Return the line that has "You are a GUI" and all lines below it through the last, exactly as they stand; omit pictures.

++++ PROVIDED ENTRIES ++++

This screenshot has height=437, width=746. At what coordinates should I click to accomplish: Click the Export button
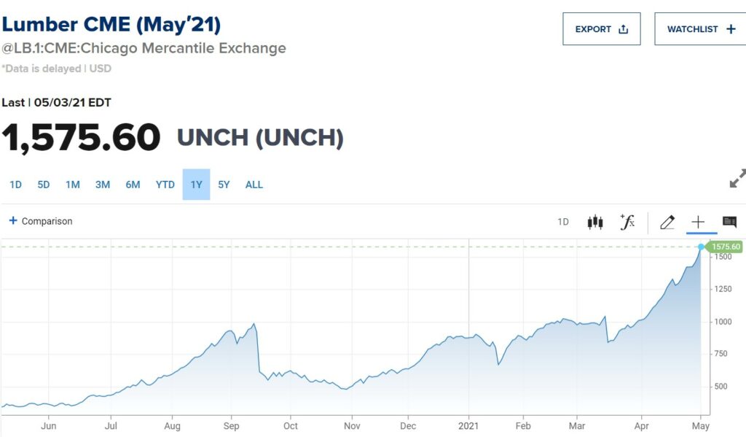601,29
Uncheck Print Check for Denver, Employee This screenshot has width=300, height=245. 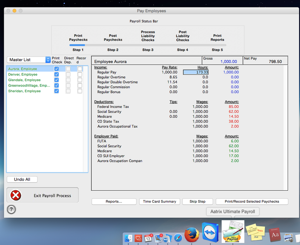pos(56,74)
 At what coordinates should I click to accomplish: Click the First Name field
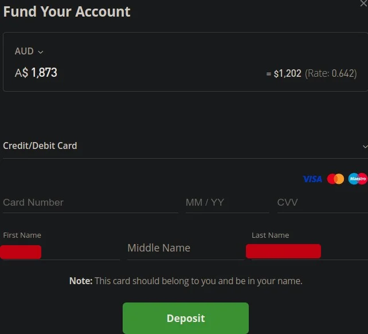pyautogui.click(x=61, y=249)
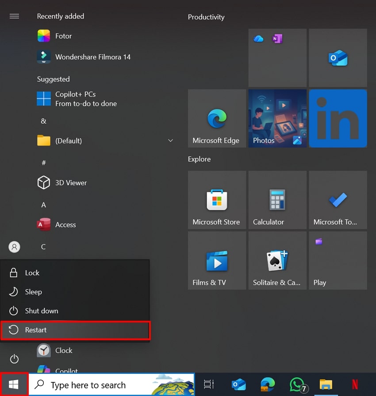
Task: Click in the Type here to search box
Action: (111, 384)
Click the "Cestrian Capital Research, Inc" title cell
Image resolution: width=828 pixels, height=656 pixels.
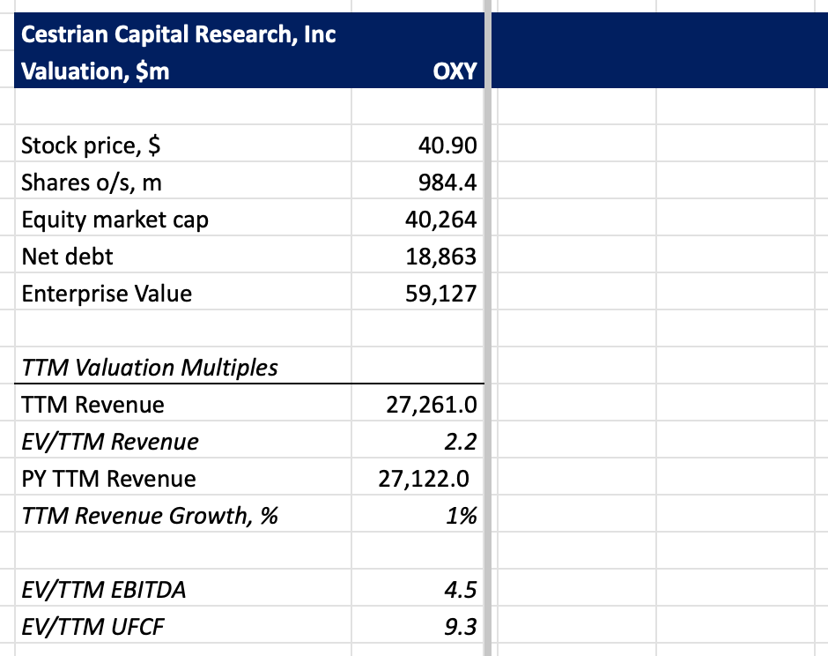tap(178, 36)
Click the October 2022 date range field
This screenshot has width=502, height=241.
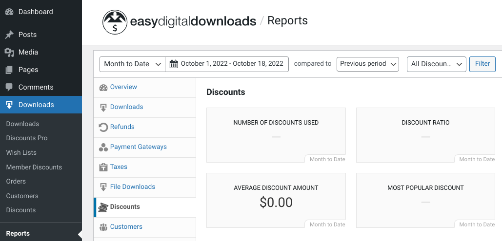[232, 64]
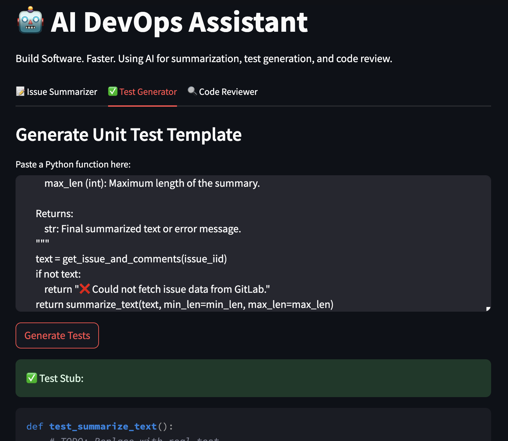Click the red cross emoji in the code

click(85, 289)
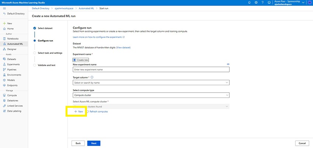The width and height of the screenshot is (313, 148).
Task: Focus the new experiment name field
Action: (x=151, y=69)
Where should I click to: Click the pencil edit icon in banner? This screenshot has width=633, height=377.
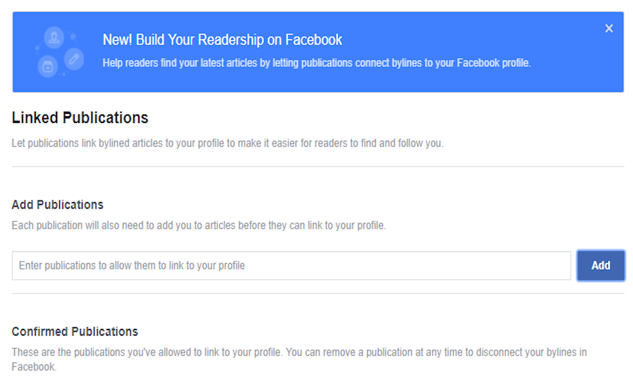tap(74, 58)
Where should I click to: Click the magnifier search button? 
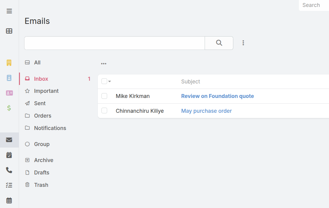coord(219,43)
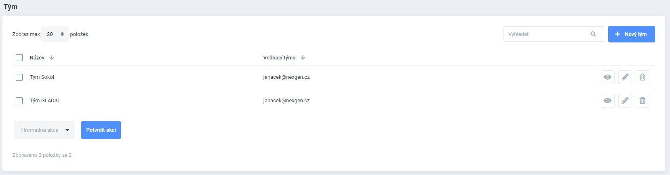This screenshot has height=175, width=670.
Task: Delete Tým Sokol using trash icon
Action: pos(642,77)
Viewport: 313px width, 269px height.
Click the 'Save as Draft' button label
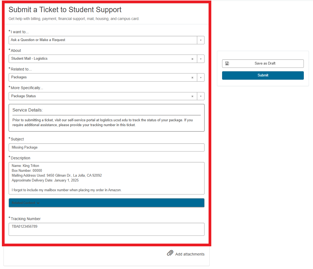coord(265,63)
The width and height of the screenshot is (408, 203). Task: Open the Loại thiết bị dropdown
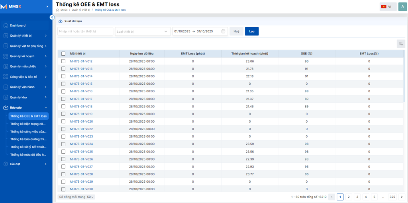(143, 31)
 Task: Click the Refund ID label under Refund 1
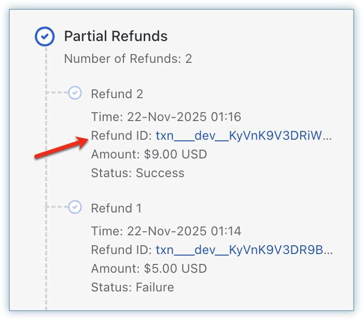[x=121, y=250]
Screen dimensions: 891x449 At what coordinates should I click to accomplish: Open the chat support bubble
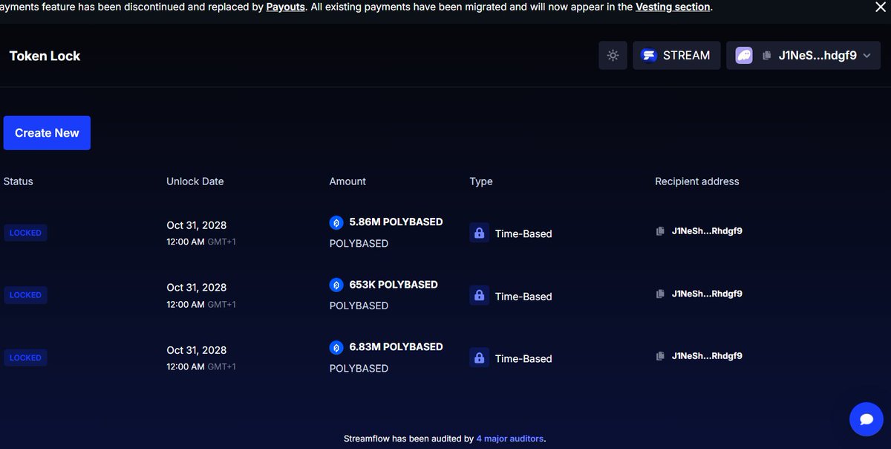pos(866,419)
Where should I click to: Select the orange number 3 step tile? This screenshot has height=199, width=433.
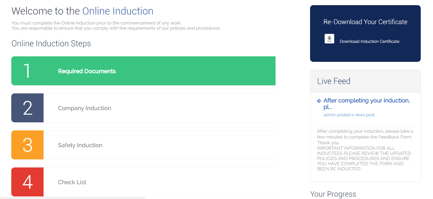click(x=27, y=145)
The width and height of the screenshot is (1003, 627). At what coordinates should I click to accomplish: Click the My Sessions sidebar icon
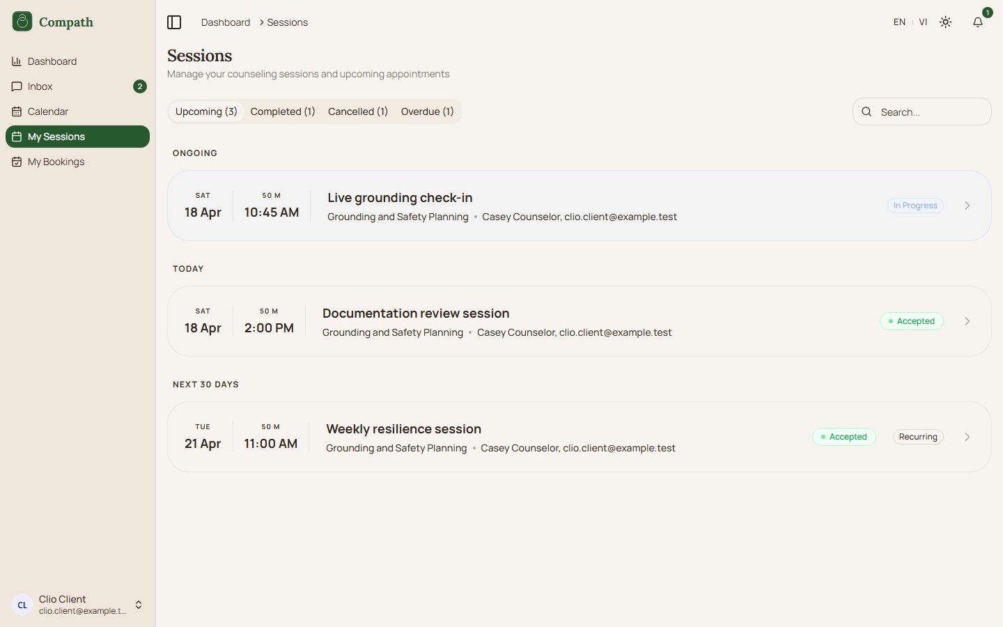coord(17,137)
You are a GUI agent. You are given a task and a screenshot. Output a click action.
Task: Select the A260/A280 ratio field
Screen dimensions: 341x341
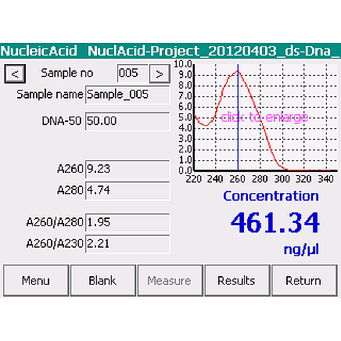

++++

- ANSWER BOX
You are a GUI agent. You are given a task and a screenshot. Output a click action.
Task: Select the A260/A280 ratio field
Screen dimensions: 341x341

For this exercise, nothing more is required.